BEGIN MATERIAL TO PROCESS

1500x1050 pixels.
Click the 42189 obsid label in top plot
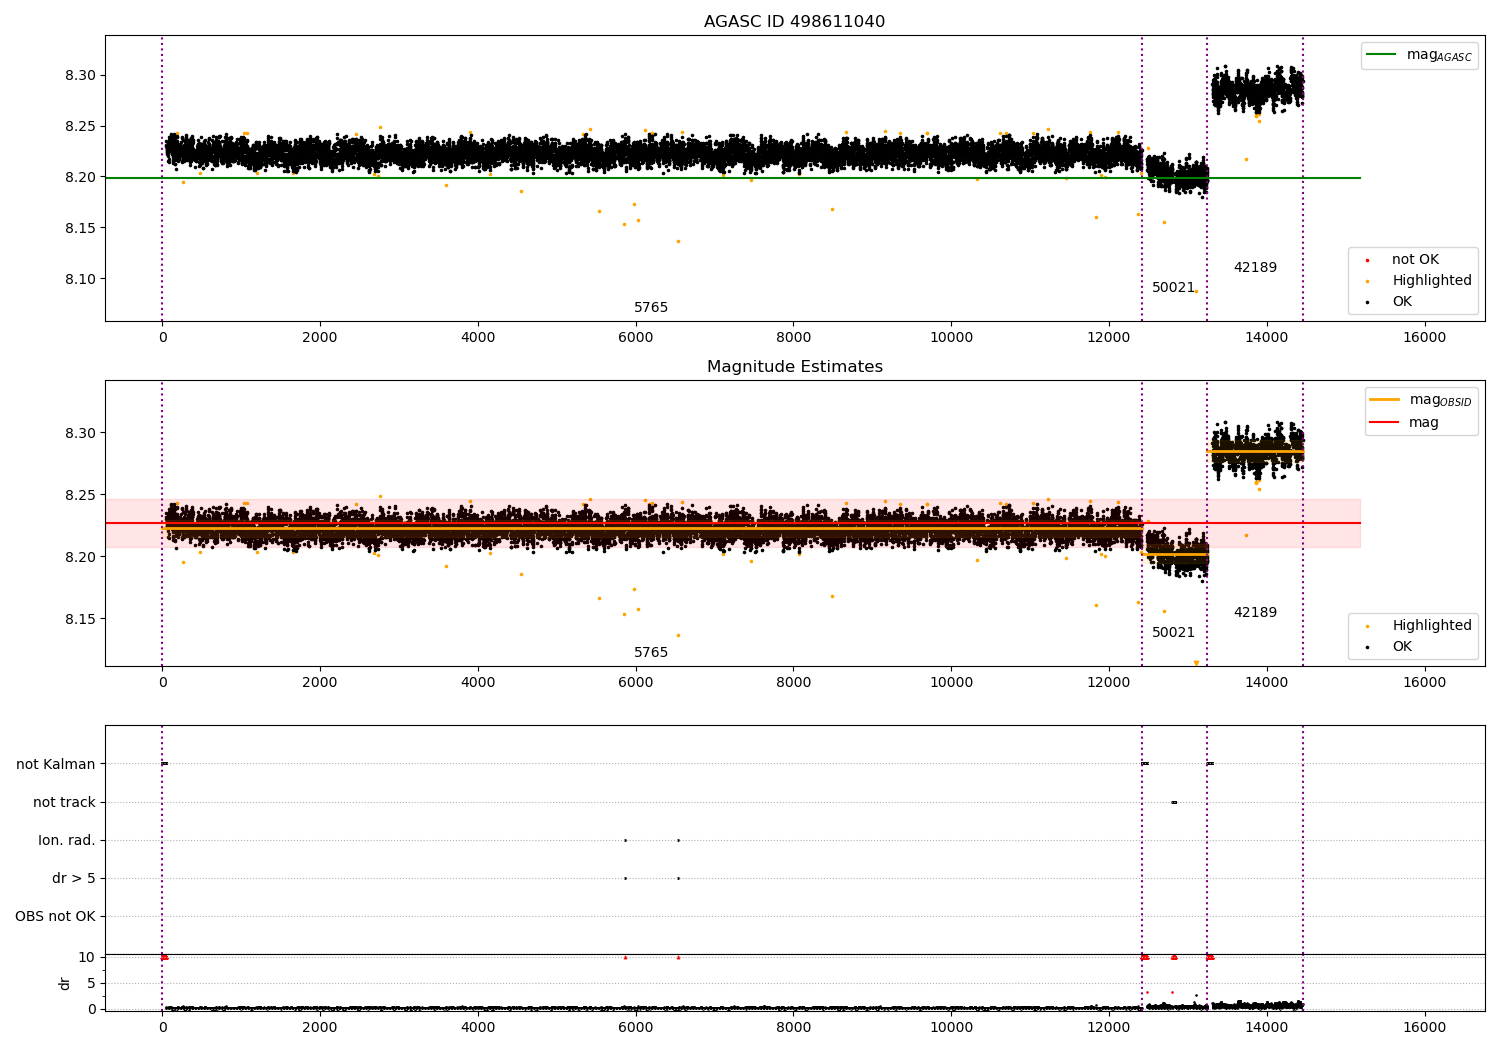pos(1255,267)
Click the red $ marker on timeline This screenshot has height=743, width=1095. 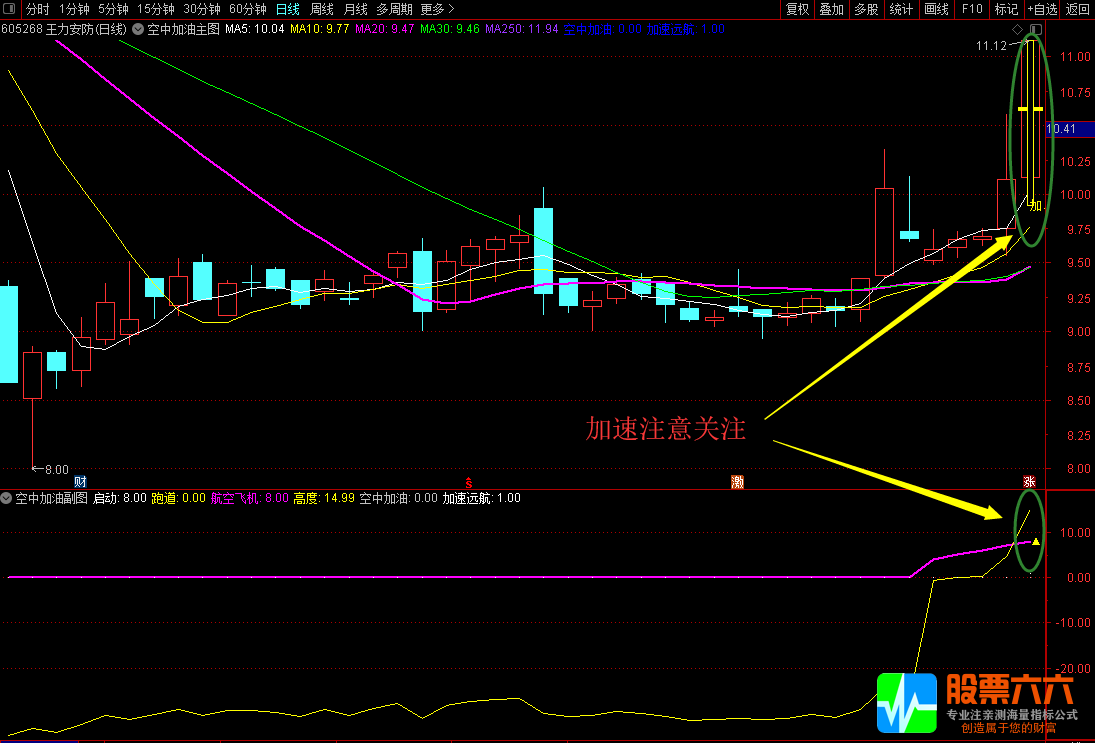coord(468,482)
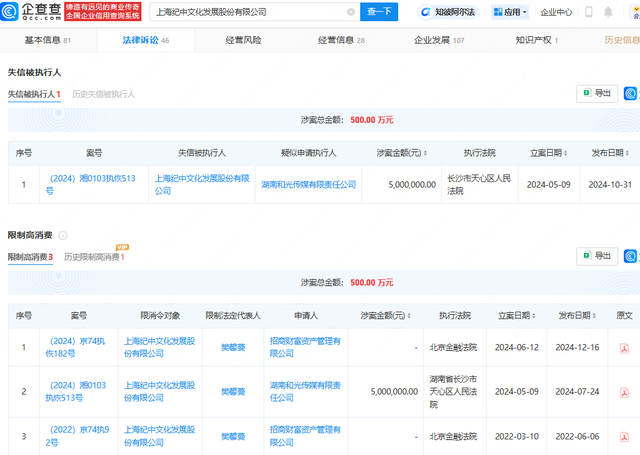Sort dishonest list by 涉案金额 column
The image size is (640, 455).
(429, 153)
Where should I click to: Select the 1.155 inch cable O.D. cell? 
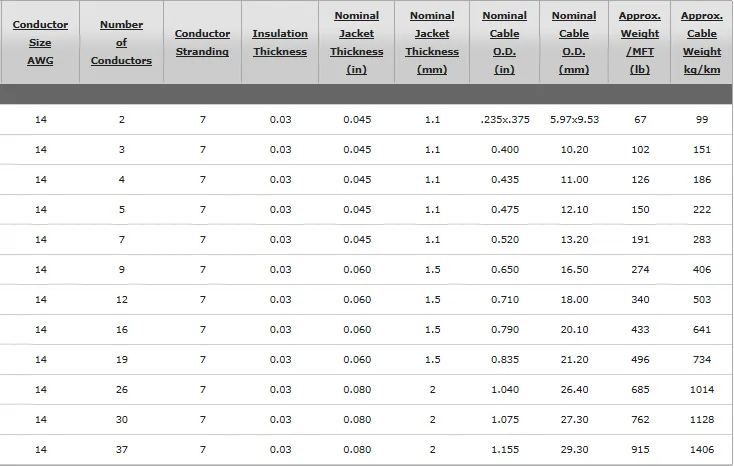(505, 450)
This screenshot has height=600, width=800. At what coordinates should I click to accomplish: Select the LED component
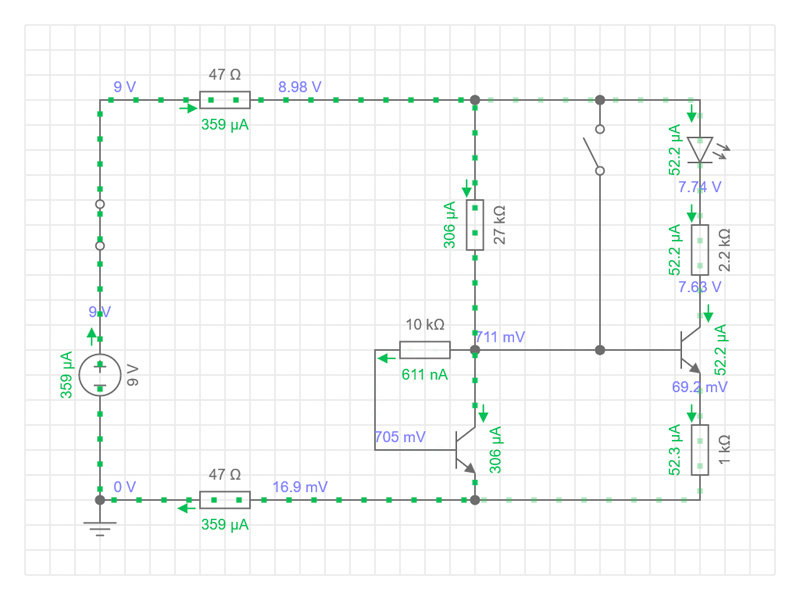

END MATERIAL TO PROCESS

## WORK TO COMPLETE
Pictures excluded, write out exactly and only the lines of the material from the one containing "Where should I" up to and including the last line.

## SOLUTION TO THIS TASK
Where should I click to: Select the 1.155 inch cable O.D. cell? 
(505, 450)
This screenshot has height=600, width=800. At what coordinates should I click to accomplish: Select the LED component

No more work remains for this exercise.